We are thrilled to round out 2017 with a curator who is here to remind us all why we’re here in the first place – to get science communication right. After completing her PhD, Caitlin Kight (@specialagentCK) has dabbled in many things, from writing a pop sci book, editing a conservation magazine, writing magazine articles, and lecturing students on the development of non-science skills for PhD students. She is currently an Academic Developer at the University of Exeter in the UK.
Caitlin told us a little about her journey to science (and beyond!) so far:
Don’t let my job title fool you: I’m a behavioural ecologist who will always be a research scientist at heart regardless of what job I am currently doing. That said, even as early as during my PhD, I knew that I did not want to be a full-time researcher because I would struggle to focus mainly on the element of academia that I loved best: communicating science, both as a teacher and someone who does outreach in all its many permutations. Happily, I have made my way into Academic Development, where I help lecturers–particularly those in the STEMM fields–think about how to improve their teaching and learning techniques. Along the way, I have been a STEMM manuscript editor, an education administrator, and a communications and marketing manager–roles that have given me useful insights into the inner workings of higher education institutions, and have thrown many unique science communication opportunities my way.
Over the years, the ways in which I have engaged with science have changed dramatically. For example, I started off giving public lectures about my own research but then transitioned into organising outreach events and teaching others how to make their talks more engaging; I maintained my own blog analysing the latest scientific literature, but now spend more time editing other science writers’ work and exploring ways for them to broaden their reach by engaging with multimedia outreach. I find all these activities exciting and interesting and am a passionate advocate for recognising and rewarding science education as much as we do science research.
I feel lucky to work in the higher education environment, where I have easy access to both the latest journal articles and the academics who write them, which allows me to stay abreast of cutting-edge developments and continue to act as a science advisor and consultant even though research is no longer my main focus (though I do still dabble, because old habits die hard). I have always worked in an interdisciplinary way and it has been a pleasure to piece together a career in which I can meld my love of science, communication, and teaching. I became a scientist because I love asking questions and finding answers; it’s thrilling to have a job where I learn something new every day!

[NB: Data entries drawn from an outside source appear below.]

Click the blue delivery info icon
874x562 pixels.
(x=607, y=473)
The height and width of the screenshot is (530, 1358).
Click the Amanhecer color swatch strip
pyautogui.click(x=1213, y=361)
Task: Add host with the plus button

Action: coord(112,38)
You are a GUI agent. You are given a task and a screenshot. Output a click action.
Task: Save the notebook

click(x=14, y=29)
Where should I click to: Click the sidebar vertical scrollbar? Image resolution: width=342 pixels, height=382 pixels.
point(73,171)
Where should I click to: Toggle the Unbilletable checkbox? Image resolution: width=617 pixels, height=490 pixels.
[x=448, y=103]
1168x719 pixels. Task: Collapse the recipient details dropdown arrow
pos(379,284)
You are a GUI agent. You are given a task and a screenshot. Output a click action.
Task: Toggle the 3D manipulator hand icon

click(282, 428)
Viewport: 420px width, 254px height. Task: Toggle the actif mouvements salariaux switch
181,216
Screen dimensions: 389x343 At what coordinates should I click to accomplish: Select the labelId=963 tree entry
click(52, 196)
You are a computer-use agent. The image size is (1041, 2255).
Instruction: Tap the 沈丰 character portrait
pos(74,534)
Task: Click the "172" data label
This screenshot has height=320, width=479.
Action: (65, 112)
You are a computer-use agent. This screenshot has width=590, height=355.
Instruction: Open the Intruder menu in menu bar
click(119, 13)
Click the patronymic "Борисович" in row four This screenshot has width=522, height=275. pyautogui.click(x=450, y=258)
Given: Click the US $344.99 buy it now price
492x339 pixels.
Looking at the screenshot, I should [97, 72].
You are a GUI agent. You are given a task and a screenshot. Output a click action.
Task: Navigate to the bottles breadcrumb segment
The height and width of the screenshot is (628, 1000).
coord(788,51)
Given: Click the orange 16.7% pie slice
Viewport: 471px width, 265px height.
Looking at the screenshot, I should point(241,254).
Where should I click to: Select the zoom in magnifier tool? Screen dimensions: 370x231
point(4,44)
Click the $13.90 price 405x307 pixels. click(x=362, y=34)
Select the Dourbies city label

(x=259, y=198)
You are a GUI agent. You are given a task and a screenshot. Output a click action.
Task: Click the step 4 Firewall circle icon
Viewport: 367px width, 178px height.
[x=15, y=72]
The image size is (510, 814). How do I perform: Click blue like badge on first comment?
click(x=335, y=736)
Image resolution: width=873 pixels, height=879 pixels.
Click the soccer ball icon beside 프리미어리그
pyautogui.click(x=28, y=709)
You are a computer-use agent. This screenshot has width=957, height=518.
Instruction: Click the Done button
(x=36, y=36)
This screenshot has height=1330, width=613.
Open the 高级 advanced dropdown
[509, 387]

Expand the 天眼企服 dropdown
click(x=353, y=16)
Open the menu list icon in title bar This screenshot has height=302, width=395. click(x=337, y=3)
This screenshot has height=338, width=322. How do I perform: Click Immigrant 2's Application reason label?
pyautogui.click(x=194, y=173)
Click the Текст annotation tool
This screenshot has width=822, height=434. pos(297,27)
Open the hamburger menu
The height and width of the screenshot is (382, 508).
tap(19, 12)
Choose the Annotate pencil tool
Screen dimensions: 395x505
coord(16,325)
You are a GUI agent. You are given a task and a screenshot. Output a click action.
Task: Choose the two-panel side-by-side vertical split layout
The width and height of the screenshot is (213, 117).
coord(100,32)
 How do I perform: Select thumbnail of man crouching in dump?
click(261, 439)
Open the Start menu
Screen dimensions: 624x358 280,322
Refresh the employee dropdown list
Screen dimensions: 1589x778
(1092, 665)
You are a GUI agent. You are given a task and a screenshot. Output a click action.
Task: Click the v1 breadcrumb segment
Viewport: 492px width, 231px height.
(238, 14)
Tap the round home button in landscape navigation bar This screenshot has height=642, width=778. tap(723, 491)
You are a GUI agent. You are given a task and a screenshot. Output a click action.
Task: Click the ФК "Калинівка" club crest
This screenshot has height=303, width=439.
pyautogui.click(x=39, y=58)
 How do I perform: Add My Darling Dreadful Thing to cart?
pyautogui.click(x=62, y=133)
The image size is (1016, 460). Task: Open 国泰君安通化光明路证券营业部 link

First and foremost, I am a naturalist and I grew up doing and loving all things nature (particularly birds). Because I was worried about the future of wildlife and the ecosystems they inhabit, I wanted to become a conservationist; however, when I began pursuing the relevant coursework, I realised that many areas of scientific research were interconnected–and that I loved them all. Perhaps more importantly, I discovered that ‘science’ is really more of a way of seeing and engaging with the world than a particular field of study.
I have been fascinated by birds since I was a young girl, so it seemed particularly appealing to me to engage in research that allowed me to ask broadly important questions (e.g., about conservation and evolution) in avian study systems. I have now shifted out of focused scientific research but continue to use my expertise to advise and dabble in projects while focusing on communicating scientific research and teaching STEMM lecturers how to be better educators.
I studied the impacts of anthropogenic disturbance on avian behaviour and breeding success. Originally, I explored whether disturbances affected time budgets (especially foraging and chick care) and whether this, in turn, impacted fitness. I then focused on the influence of noise on vocalisations to see whether birds altered their songs as a result of noise, and whether this affected their ability to attract good mates and successfully produce offspring. I have also conducted research on the importance of wildlife in cultures around the world; for example, I have explored the role of birds in art and the ‘cultural history’ of flamingos (the latter in a volume for Reaktion Books’ Animal Series). Now that I am more focused on education, I am conducting research on doctoral supervision practices and on the role of storytelling in (particularly STEMM) outreach and science communication.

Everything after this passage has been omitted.